The content includes but is not limited to cutting-edge AI news, AI tools, AI painting, open-source projects, and learning tutorials.
The main feature of the brief is its concise description, but important information is still introduced in detail through independent posts.
Here is the latest AI information for June 28.
Cutting-edge News
1. OpenAI announces a GPT-4 based model: CriticGPT.
Mainly used to help identify errors in ChatGPT-generated code, using GPT-4 to find GPT-4's mistakes, interesting!
In a published paper, it is pointed out that it performs better than trainers without help and can find more problems.
Detailed introduction: https://openai.com/index/finding-gpt4s-mistakes-with-gpt-4/
2. Google open-sources Gemma 2 and opens the Gemini 1.5 Pro API to developers.
Google opens API access to all developers for the Gemini 1.5 Pro context length of 2 million tokens.
Detailed introduction: https://developers.googleblog.com/en/new-features-for-the-gemini-api-and-google-ai-studio/
And open-sources Gemma 2, available in 9B and 27B versions. From the test results, the 27B version is slightly inferior to Llama 3 70B.
Detailed introduction: https://blog.google/technology/developers/google-gemma-2/
Model download: https://huggingface.co/collections/google/gemma-2-release-667d6600fd5220e7b967f315
3. Character.ai launches character calling feature, making AI chat more realistic.
You can talk to AI characters like making a phone call.
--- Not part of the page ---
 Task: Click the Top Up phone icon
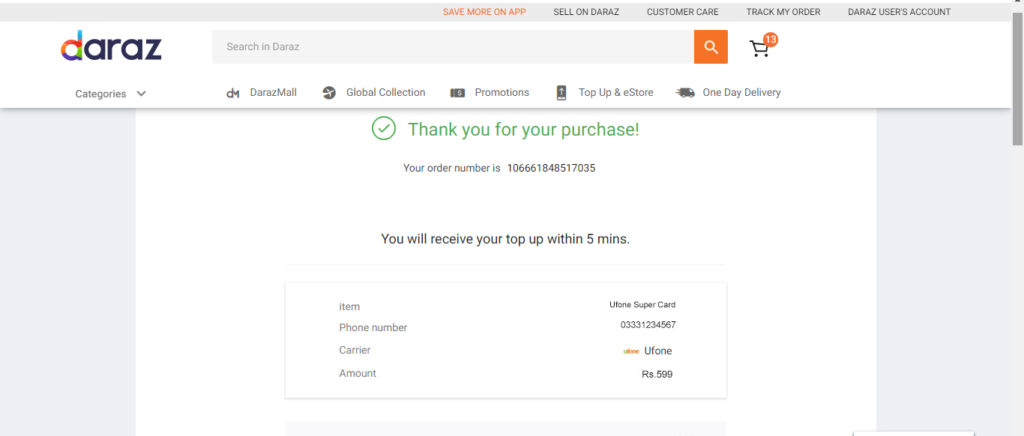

Use it to practice languages, simulate interviews, role-play, create story plots, etc.
As the AyishaMi blogger on the video channel showed, using AI to help her plan and even communicate with her British neighbors about noise issues.
Interested parties can download the Character.AI app to try it out.
Download link: https://qr.page/g/JmEyeLWYQS
Detailed introduction: https://blog.character.ai/introducing-character-calls/
Cutting-edge Technology
1. ToucanTTS: a text-to-speech model supporting over 7000 languages.
A speech generation model designed for dialogue scenarios, particularly suitable for dialogue tasks of large language model (LLM) assistants, as well as conversational audio and video introductions.
Supports multilingual speech synthesis in over 7000 languages, including Chinese and English. Achieves multi-person dialogue speech synthesis and can clone speaker tones.
GitHub: https://github.com/DigitalPhonetics/IMS-Toucan
Detailed introduction: https://toucantts.com/zh
Open-source Projects
1. Pipecat: an AI open-source framework for building voice and multimodal dialogues.
You can use it to create AI voice assistants such as personal trainers, meeting assistants, children's story-telling toys, customer service robots, etc.
GitHub: https://github.com/pipecat-ai/pipecat
Cerebrium, in collaboration with Daily.co, developed a real-time voice AI robot based on Pipecat, achieving near-human dialogue with a 500 millisecond voice-to-voice response time.
Try it online: https://fastvoiceagent.cerebrium.ai/
If you also plan to build a real-time voice AI agent, you can check out their shared tutorial.
Tutorial: https://docs.cerebrium.ai/v4/examples/realtime-voice-agents
2. Image Watermark Tool: an open-source free tool for adding watermarks to images with one click.
You can easily add watermarks to your images directly on your local device without uploading the images to the server, greatly protecting your privacy.
You can also freely customize watermark color, size, transparency, tilt angle, and more.
GitHub: https://github.com/unilei/image-watermark-tool
Additionally, the project offers one-click deployment with Vercel, which you can deploy and use yourself if interested.